The message also does not reveal whether the assistant noticed the distinction between historical throughput (which showed non-zero values) and current active requests (which showed zero). If the assistant expected non-zero active requests, the zero result might trigger a debugging detour. If the assistant correctly understood that active requests are instantaneous, the zero result confirms correct behavior.

Output Knowledge Created

This message creates several pieces of knowledge. It confirms that the RIBS.ActiveRequests RPC method is registered and responds on the WebSocket endpoint. It validates that the JSON-RPC framing works correctly—the request ID is echoed back, the result structure matches the interface definition, and all fields serialize properly. It establishes a baseline: when the cluster is idle, ActiveRequests returns all zeros and empty maps. This baseline will be essential for detecting anomalies in production—if ActiveRequests ever shows non-zero values when the cluster should be idle, that signals a leak or a stuck request.

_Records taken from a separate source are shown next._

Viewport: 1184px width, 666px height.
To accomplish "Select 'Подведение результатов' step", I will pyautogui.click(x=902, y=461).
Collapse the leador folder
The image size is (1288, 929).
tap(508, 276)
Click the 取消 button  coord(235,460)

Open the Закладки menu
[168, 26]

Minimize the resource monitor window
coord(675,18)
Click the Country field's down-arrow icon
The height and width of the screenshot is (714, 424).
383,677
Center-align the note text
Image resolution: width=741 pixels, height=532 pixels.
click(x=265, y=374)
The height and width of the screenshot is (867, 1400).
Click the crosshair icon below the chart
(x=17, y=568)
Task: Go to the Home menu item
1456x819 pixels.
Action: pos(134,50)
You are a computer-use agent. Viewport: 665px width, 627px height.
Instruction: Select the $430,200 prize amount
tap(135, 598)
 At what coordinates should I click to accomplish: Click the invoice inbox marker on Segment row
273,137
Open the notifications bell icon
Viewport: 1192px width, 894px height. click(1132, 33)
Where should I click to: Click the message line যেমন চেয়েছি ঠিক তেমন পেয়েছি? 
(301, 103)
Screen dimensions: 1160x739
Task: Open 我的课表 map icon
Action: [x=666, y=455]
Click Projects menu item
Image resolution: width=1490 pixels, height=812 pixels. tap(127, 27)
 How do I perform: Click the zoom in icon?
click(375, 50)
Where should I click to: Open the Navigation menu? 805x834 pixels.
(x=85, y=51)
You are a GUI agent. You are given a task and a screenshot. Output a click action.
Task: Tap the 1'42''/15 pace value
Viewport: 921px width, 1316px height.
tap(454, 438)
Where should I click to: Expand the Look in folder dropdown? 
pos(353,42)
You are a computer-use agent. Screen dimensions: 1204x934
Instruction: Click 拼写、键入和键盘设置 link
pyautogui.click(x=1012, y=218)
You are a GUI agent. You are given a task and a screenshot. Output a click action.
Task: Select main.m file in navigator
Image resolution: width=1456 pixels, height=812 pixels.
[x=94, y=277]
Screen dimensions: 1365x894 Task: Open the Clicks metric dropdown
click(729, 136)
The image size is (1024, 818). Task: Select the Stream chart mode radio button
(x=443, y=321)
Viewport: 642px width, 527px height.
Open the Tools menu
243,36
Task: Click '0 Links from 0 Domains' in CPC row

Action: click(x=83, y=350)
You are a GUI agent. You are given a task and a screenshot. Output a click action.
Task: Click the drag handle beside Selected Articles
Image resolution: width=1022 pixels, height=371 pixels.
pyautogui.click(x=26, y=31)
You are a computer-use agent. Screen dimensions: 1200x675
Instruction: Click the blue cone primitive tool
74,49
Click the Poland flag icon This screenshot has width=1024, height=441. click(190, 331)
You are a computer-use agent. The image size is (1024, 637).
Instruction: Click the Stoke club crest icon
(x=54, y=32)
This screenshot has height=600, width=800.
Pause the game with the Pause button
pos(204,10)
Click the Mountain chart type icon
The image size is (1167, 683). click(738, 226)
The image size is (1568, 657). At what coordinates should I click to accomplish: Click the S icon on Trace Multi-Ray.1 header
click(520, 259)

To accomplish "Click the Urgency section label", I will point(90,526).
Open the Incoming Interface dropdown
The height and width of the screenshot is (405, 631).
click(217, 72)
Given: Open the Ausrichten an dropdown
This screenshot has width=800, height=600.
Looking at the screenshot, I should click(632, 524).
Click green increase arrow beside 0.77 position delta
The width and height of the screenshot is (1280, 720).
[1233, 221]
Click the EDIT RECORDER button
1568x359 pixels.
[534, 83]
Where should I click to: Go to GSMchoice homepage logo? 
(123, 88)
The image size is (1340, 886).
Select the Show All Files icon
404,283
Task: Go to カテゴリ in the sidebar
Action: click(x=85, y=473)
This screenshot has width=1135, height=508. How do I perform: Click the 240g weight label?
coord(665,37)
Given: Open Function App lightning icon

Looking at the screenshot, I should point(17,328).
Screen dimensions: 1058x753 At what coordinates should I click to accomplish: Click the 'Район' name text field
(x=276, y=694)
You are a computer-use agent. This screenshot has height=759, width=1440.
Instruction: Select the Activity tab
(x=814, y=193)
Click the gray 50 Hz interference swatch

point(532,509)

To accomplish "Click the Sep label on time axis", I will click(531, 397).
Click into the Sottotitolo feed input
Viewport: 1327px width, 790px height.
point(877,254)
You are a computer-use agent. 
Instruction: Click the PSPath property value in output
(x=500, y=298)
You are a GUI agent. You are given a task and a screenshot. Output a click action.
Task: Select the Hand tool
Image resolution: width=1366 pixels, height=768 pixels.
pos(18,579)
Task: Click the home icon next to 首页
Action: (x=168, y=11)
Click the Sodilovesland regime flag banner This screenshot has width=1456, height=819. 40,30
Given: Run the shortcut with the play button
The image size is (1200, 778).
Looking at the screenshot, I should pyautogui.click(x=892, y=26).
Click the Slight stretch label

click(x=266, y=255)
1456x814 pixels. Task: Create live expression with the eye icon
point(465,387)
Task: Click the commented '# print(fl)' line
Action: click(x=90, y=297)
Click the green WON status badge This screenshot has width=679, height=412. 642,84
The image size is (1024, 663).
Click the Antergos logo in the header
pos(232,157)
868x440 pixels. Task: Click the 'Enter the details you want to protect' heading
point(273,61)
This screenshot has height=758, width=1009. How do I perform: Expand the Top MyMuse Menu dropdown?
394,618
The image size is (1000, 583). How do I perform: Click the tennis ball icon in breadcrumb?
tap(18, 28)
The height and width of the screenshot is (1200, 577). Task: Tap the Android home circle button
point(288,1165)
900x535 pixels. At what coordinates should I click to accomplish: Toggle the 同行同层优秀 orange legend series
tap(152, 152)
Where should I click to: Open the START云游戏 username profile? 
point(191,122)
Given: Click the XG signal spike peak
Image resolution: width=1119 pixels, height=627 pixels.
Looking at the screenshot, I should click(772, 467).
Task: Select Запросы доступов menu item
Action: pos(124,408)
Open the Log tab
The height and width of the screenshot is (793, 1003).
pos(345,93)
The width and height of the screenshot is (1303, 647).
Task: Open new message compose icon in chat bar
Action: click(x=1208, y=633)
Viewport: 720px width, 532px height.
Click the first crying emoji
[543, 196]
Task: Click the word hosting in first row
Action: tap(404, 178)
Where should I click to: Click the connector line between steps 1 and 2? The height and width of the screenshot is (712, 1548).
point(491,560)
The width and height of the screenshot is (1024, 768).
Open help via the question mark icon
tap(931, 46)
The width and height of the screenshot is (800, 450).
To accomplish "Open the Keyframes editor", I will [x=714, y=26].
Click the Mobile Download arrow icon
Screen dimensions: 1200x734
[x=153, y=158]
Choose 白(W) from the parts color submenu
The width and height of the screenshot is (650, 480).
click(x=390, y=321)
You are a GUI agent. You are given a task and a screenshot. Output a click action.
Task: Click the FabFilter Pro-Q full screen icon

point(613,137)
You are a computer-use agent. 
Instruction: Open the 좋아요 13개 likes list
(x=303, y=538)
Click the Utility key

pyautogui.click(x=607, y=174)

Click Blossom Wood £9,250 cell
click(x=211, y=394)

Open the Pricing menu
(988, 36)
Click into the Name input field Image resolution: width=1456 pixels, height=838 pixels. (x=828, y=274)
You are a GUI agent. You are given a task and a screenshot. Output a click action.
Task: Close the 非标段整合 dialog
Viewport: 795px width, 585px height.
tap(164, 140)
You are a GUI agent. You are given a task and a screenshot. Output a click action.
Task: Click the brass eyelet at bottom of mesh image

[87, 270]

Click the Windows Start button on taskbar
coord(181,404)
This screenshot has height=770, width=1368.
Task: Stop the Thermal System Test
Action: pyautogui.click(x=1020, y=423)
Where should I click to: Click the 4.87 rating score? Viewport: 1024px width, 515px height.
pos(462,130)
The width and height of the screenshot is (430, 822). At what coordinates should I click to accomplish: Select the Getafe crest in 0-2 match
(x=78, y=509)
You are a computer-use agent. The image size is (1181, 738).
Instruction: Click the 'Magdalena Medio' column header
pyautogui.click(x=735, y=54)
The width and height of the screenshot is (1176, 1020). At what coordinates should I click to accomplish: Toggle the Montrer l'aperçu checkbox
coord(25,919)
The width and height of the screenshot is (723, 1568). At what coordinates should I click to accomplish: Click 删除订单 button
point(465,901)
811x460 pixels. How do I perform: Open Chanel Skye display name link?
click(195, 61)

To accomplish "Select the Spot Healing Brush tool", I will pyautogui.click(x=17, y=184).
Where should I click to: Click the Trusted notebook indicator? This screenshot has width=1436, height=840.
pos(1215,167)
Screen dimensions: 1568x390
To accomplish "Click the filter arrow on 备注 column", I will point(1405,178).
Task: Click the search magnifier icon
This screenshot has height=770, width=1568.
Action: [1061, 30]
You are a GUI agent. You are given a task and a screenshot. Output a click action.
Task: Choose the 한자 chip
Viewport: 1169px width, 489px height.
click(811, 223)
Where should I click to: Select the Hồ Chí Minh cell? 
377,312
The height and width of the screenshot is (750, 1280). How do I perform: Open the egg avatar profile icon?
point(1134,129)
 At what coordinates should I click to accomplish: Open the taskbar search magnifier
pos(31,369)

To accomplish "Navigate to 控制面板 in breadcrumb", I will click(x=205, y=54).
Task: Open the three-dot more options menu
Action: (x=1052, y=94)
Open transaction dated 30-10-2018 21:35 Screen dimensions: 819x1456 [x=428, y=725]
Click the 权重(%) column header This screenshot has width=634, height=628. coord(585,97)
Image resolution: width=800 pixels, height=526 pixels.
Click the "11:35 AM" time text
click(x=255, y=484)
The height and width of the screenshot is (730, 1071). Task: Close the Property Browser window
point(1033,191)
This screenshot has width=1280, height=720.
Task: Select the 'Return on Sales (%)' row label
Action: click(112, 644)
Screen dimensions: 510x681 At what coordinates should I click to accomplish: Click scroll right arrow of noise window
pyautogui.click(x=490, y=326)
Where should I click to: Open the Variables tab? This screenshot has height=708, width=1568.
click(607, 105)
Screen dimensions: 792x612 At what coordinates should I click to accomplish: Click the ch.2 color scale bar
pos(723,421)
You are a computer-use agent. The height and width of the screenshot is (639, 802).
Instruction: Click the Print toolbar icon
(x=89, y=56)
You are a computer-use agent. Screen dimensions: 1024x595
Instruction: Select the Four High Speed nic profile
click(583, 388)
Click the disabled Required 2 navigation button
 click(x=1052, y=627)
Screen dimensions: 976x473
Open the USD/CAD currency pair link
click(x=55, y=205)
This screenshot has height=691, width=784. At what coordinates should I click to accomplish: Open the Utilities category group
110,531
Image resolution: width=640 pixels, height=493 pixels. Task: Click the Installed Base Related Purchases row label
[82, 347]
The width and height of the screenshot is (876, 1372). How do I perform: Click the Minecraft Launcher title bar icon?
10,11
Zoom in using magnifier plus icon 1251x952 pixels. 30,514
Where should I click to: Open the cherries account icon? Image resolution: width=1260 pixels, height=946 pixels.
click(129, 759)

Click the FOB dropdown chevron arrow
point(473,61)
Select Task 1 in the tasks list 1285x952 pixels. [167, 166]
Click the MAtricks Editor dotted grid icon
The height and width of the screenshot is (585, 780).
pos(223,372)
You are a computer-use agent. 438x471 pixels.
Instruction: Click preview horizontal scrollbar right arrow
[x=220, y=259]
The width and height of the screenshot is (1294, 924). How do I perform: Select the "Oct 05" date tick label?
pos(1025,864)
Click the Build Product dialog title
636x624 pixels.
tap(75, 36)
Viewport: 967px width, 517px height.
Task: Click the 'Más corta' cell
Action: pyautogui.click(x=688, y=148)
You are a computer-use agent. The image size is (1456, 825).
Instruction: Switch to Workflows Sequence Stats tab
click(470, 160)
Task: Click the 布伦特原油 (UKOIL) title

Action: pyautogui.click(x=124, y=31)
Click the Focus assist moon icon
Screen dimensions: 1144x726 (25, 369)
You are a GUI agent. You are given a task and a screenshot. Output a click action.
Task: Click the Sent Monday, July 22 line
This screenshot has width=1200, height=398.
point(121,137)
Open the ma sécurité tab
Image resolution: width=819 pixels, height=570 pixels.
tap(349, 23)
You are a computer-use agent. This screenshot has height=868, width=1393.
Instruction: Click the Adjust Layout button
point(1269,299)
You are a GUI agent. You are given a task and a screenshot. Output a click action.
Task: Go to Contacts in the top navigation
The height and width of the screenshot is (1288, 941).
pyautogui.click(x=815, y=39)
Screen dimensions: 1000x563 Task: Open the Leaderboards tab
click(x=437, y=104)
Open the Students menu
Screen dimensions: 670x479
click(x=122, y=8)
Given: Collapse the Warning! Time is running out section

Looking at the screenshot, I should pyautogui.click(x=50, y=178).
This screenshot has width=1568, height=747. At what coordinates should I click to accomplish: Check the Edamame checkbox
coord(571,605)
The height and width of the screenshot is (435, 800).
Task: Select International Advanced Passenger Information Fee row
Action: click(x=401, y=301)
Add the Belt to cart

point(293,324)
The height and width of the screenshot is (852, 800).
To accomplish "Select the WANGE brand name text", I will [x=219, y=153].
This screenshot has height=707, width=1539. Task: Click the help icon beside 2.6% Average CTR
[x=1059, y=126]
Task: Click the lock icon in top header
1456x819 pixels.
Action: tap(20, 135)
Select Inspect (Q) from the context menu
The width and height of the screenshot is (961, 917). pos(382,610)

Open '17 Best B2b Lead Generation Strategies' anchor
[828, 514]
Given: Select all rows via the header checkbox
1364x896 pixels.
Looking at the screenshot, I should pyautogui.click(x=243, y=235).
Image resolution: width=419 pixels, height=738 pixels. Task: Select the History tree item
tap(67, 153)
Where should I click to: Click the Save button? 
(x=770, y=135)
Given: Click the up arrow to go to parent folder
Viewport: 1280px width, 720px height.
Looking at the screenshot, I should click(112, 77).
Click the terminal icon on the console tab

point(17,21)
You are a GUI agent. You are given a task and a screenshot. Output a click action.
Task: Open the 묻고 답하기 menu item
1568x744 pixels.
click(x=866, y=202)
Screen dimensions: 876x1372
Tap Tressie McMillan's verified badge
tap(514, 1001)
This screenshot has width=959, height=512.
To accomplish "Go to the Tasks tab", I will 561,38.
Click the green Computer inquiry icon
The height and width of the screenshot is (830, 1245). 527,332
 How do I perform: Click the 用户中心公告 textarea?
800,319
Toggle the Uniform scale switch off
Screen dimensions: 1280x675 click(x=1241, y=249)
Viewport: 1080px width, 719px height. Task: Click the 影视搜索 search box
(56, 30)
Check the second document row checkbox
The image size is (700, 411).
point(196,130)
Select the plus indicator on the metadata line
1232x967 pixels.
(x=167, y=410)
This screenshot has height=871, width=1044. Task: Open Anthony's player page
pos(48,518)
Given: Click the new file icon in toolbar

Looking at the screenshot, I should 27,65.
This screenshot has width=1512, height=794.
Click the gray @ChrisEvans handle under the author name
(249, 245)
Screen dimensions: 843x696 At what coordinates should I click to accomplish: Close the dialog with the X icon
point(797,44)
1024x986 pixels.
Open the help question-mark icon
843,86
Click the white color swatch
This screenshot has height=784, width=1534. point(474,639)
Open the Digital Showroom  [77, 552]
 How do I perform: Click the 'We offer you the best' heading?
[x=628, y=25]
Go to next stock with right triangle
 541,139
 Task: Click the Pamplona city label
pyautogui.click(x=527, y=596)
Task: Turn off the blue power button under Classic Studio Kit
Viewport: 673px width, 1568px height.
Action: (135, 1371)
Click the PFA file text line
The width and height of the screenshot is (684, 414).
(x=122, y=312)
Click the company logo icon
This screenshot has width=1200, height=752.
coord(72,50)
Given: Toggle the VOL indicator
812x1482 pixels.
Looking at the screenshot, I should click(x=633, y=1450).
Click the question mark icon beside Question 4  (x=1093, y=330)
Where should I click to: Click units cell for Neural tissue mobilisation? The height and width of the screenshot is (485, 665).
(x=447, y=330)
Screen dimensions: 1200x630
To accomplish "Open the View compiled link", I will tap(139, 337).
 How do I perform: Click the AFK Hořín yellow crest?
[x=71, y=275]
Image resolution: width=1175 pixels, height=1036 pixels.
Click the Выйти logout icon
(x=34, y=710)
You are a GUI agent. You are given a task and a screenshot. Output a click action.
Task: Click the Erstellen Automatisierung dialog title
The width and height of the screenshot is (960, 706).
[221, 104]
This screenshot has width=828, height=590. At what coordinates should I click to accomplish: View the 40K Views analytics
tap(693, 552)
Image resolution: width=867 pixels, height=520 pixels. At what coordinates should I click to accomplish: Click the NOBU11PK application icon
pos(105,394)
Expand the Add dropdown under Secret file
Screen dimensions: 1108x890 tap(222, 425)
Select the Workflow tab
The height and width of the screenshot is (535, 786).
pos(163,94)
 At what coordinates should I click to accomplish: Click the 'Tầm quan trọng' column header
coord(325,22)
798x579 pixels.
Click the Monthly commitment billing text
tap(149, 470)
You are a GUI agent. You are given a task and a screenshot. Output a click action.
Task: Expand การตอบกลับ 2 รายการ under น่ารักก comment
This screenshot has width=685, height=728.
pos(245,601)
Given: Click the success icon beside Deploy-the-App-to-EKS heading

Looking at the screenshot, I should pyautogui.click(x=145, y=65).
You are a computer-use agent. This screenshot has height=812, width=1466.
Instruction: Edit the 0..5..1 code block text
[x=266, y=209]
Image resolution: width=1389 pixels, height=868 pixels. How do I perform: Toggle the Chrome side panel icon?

Most importantly, this message completes the verification of the metrics infrastructure. With RequestThroughput showing data, ClusterEvents showing events, and ActiveRequests showing correct idle-state structure, the assistant has confirmed that the three core monitoring endpoints are operational. The remaining endpoints (LatencyDistribution, ErrorRates) would be tested next, but the foundation is proven.

Conclusion

Message 715 is a quiet moment in a noisy debugging session. It is not a breakthrough—no bug is fixed, no feature is added. But it is an essential act of verification. The developer pauses to ask "is my monitoring working?" and the system answers "yes, and nothing is happening." That answer is valuable precisely because it is truthful. In distributed systems, the hardest problems often hide behind plausible but wrong data. A monitoring system that returns honest zeros when nothing is happening is infinitely more trustworthy than one that returns plausible-looking but fabricated numbers. This message, for all its apparent triviality, is a testament to the discipline of building observable systems one verified endpoint at a time.